## YOUR GOAL
Repeat exactly, and nothing more, the lines from the one that includes "Task: Click the" through the final line of the entries; skip the pictures.

Saved entries:
------------------------------

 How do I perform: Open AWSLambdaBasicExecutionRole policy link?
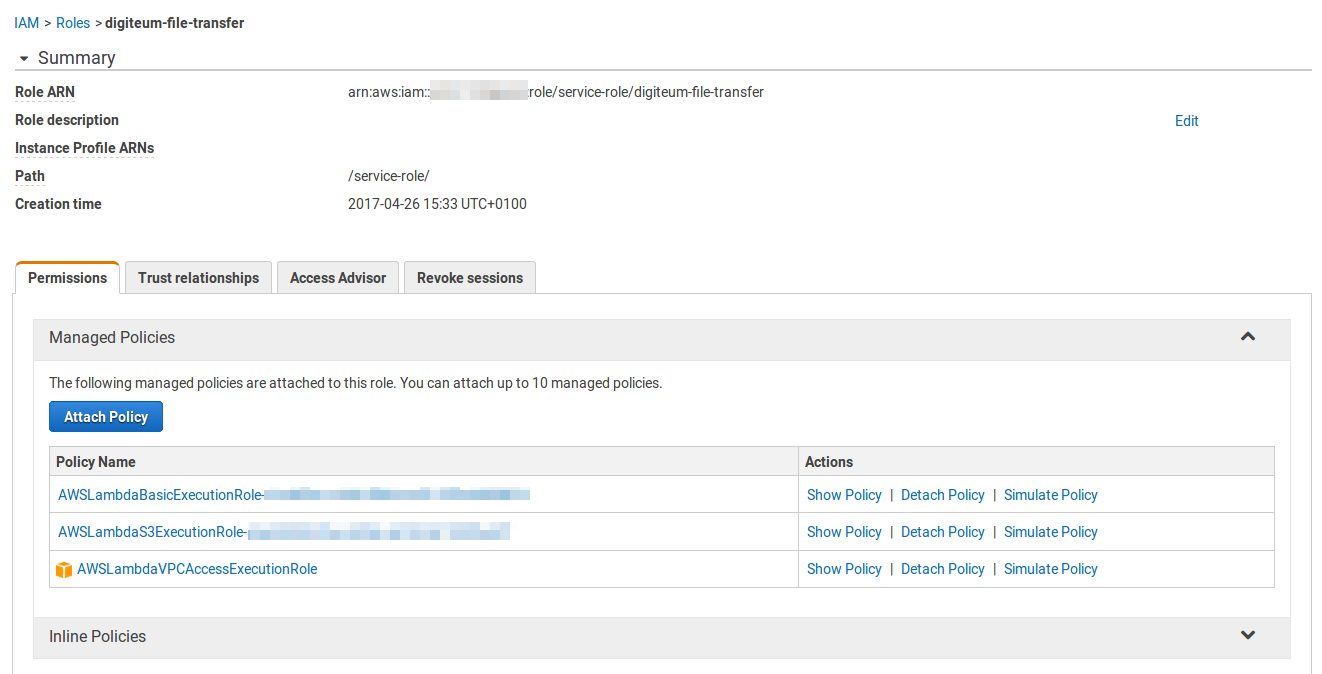[x=160, y=495]
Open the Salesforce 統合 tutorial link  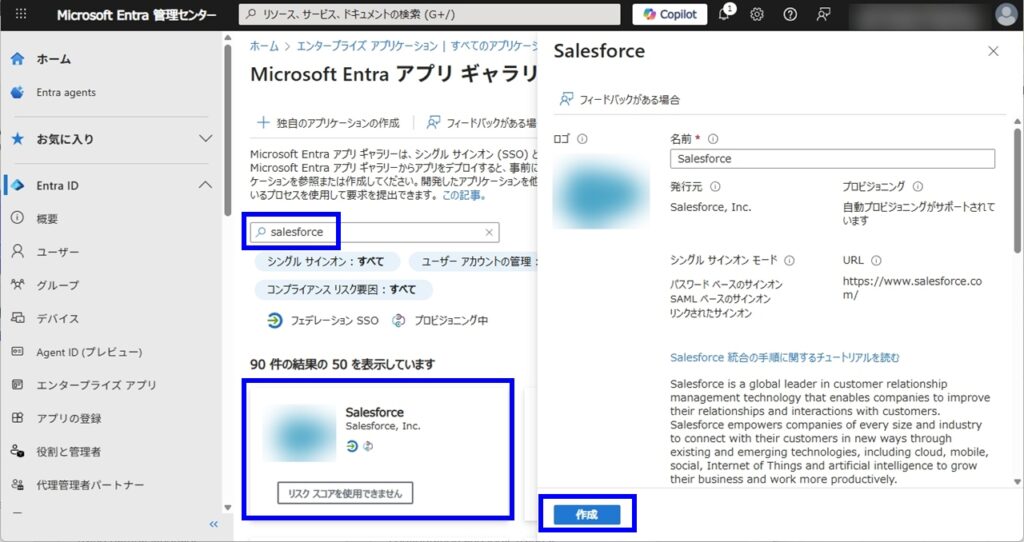[x=784, y=357]
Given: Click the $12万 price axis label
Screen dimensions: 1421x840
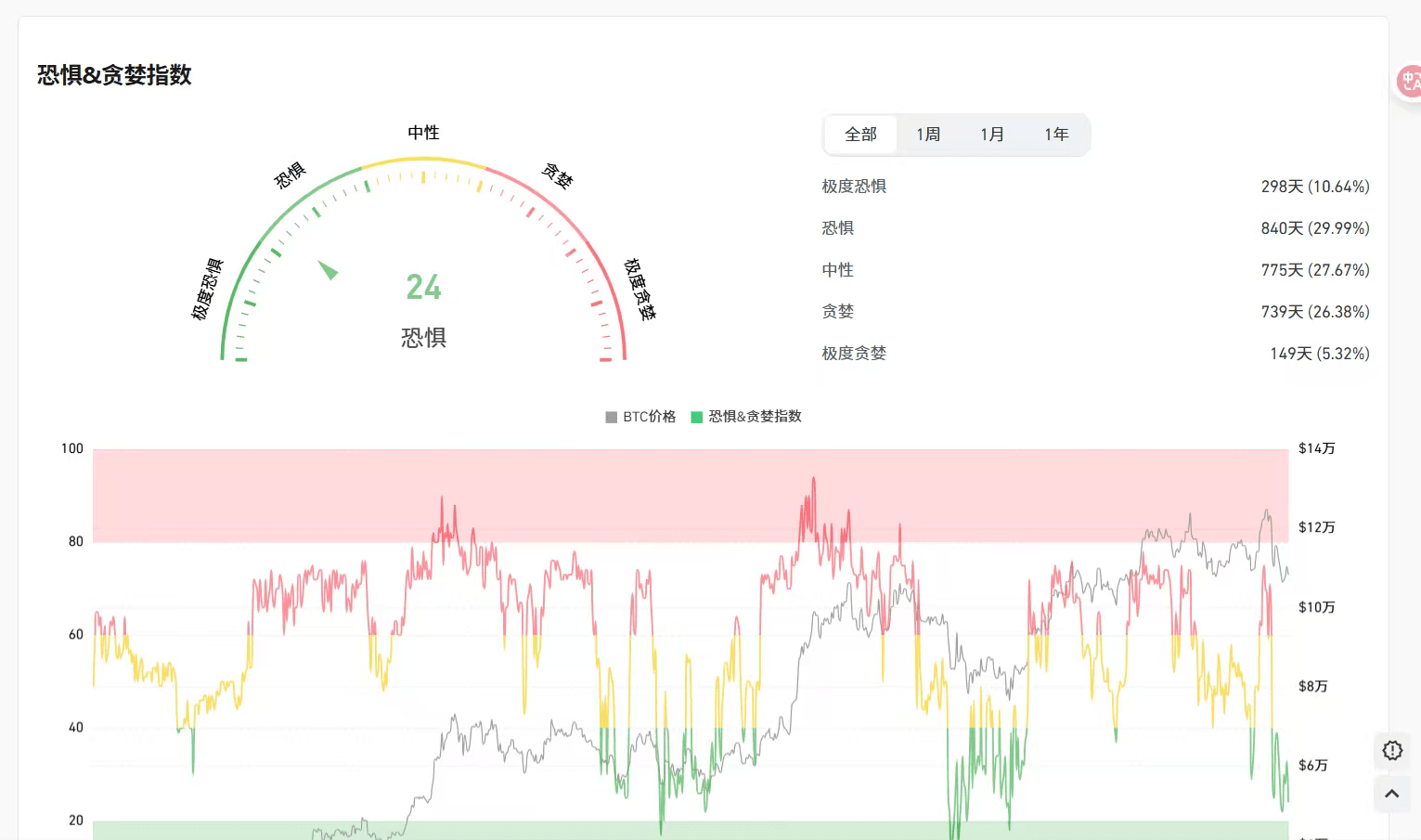Looking at the screenshot, I should pyautogui.click(x=1316, y=527).
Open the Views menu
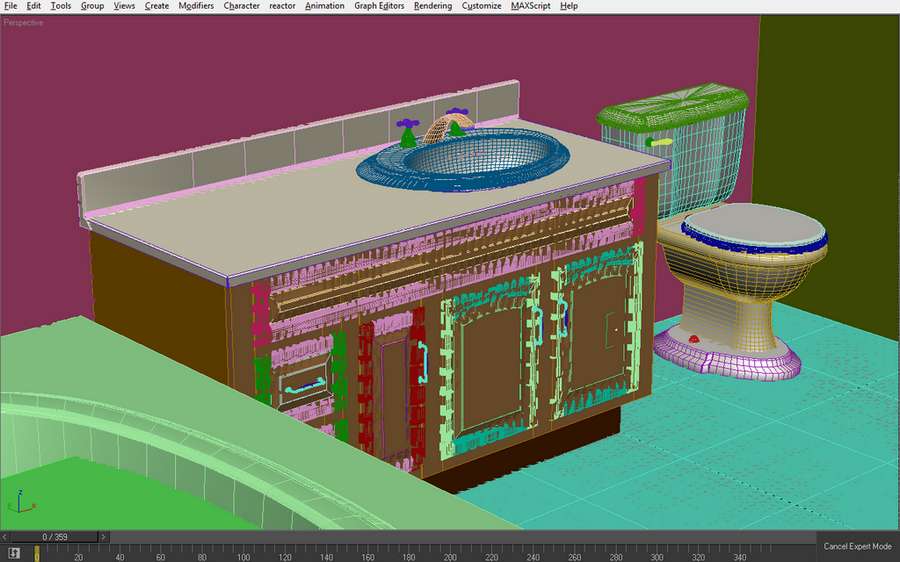900x562 pixels. click(124, 6)

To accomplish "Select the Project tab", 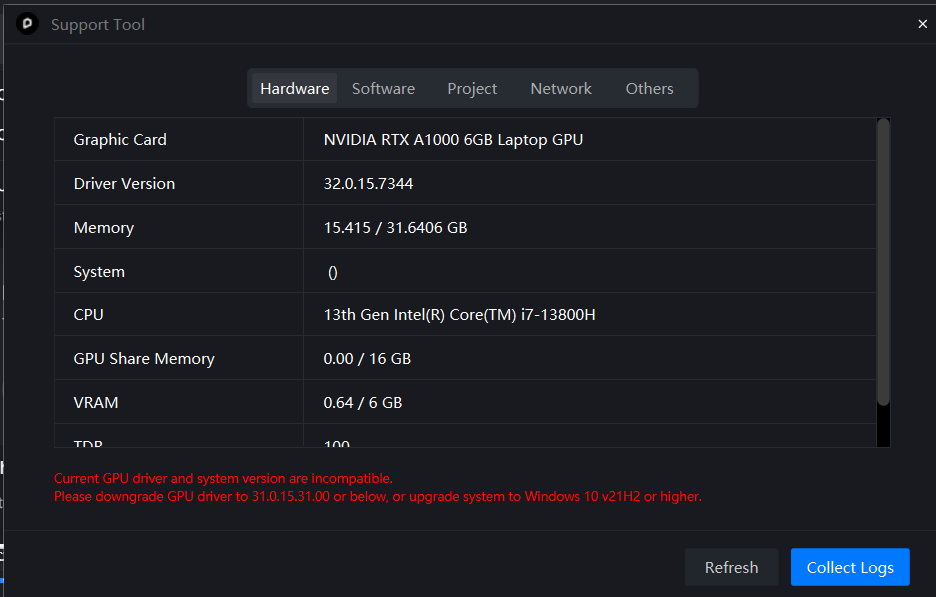I will click(472, 88).
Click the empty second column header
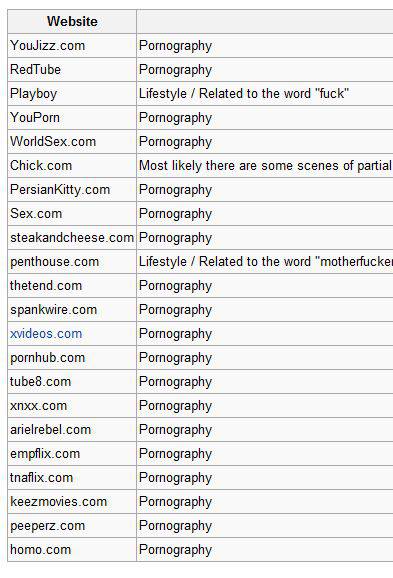 [265, 21]
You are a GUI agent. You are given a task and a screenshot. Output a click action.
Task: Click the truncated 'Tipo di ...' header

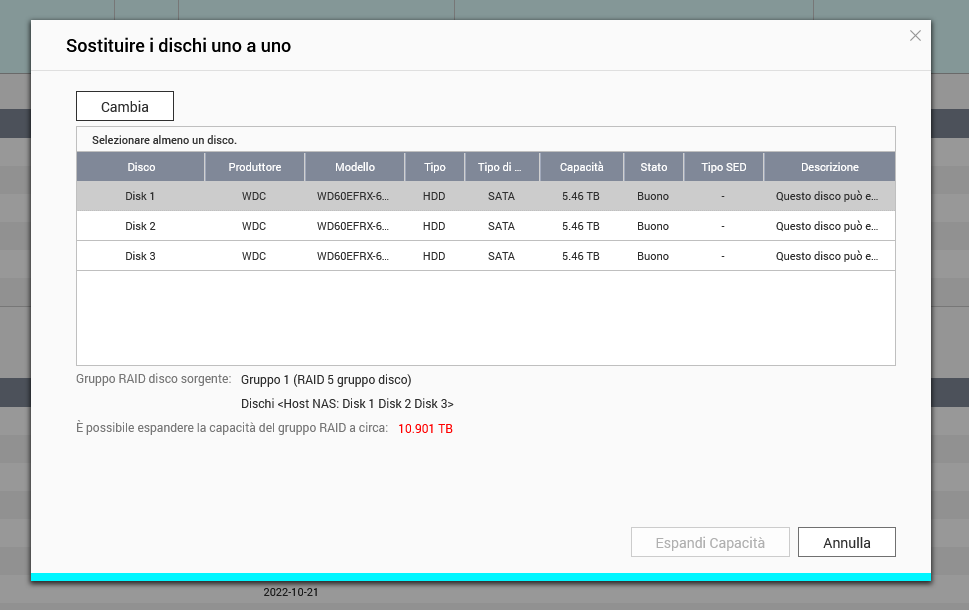[501, 167]
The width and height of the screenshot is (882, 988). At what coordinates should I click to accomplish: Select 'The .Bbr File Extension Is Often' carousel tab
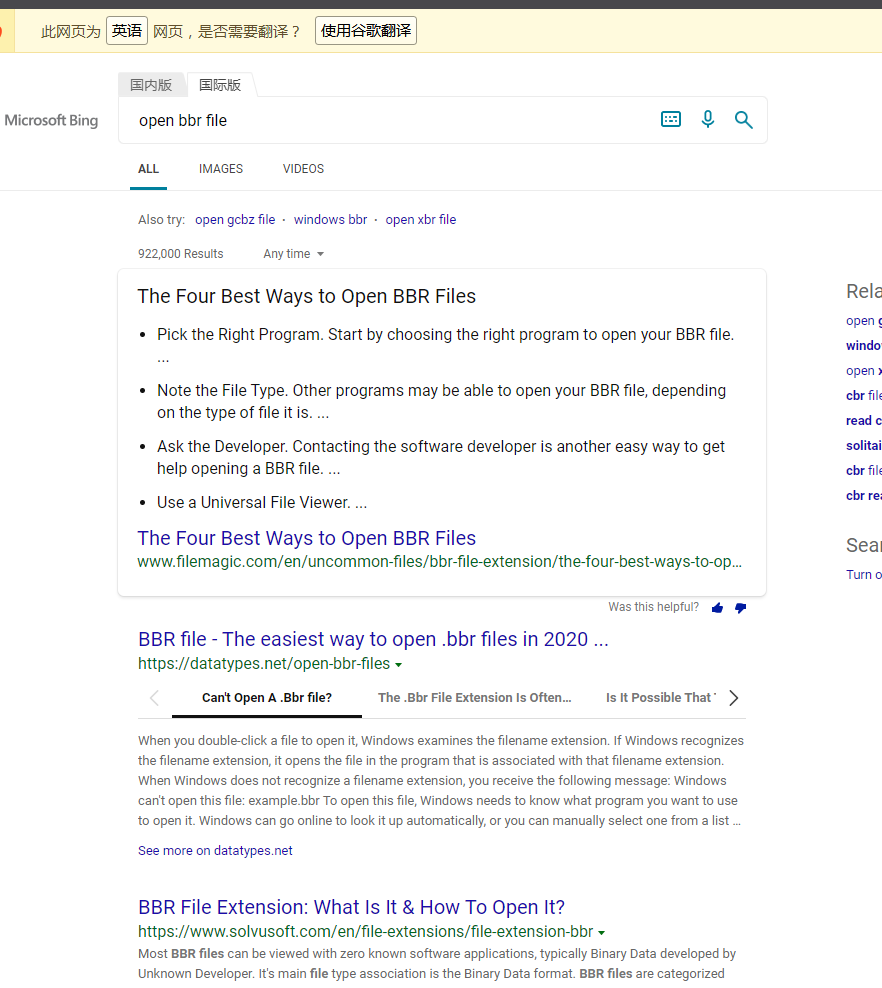(x=474, y=698)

------------------------------

## RESULT
Task: Click the truncated 'Tipo di ...' header

[501, 167]
The width and height of the screenshot is (882, 988). At what coordinates should I click to accomplish: Select 'The .Bbr File Extension Is Often' carousel tab
(x=474, y=698)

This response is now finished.